Google Cloud Platform (GCP), offered by Google, is a suite of cloud computing services that runs on the same infrastructure that Google uses internally for its end-user products. This storage space is used as a cloud storage data source.
Sprinkle supports a wide range of data sources. On clicking the “+sign”, a list of data sources pops up. In this case, Google Cloud Storage Datasource is selected. A new Google Cloud Storage Data source is named and created.
After naming the data source, the connection tab would require the user to provide the Bucket Name, Private key JSON. The credentials can be tested if they are valid or not by testing the connection before updating.
Bucket name is the storage bucket name created in GCP. For example, Twx-Bucket
For accessing the storage, provide the Private key in json format. Follow the documentation at https://bit.ly/39tmz9H to generate a private key.

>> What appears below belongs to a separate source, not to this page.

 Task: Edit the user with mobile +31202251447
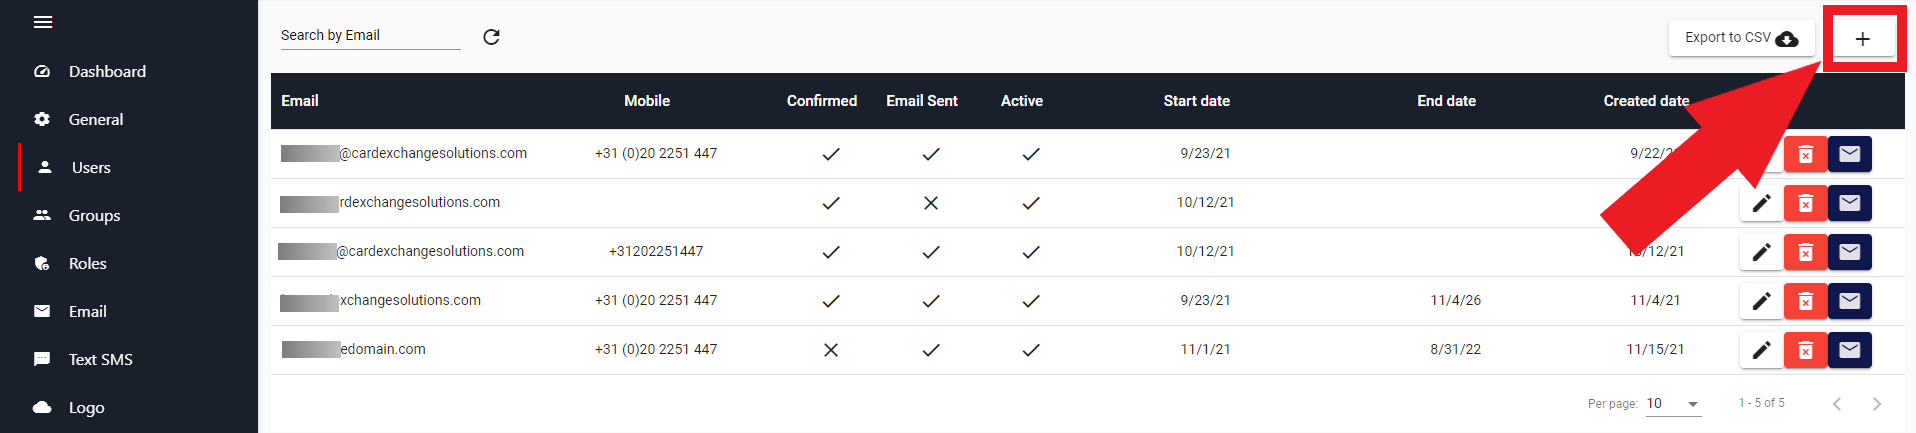point(1761,252)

In Datasets, the user is required to specify a table name and select the type of ingestion, whether it is complete ingestion or incremental ingestion. Complete ingestion loads the entire data at once irrespective of the pre-existing data. This takes significant time if data is huge. In Incremental loading only new and latest data is ingested.
After selecting the ingestion mode, the File Type needs to be selected as either ORC, JSON, CSV or PARQUET. Then, the user can optionally define a directory path to pull data from, so that it pulls all the files in that specific path, Eg: gs://test-sprinkle-bucket/sprinkle//bigquery/datasource/big
In the Ingestion jobs tab, the concurrency (number of tables that can run in parallel, a maximum of 7) can be set preferentially before running the job. The status of the job will be updated in the tab below once it’s complete. The jobs can also be set to run automatically by enabling autorun. By default, the frequency is set to every night. Frequency can be changed by clicking on More --> Autorun-->Change Frequency.
Sprinkle supports different types of delimiters for CSV ingestion in GCS. When a user chooses CSV as the type of file then drop downs related to CSV file appear.
In the drop down there are delimiters like comma,tab,pipe, dash or other.
If the user chooses OTHER_CHARACTER as a type of CSV delimiter then one more field appears where the user can write the symbol for the delimiter.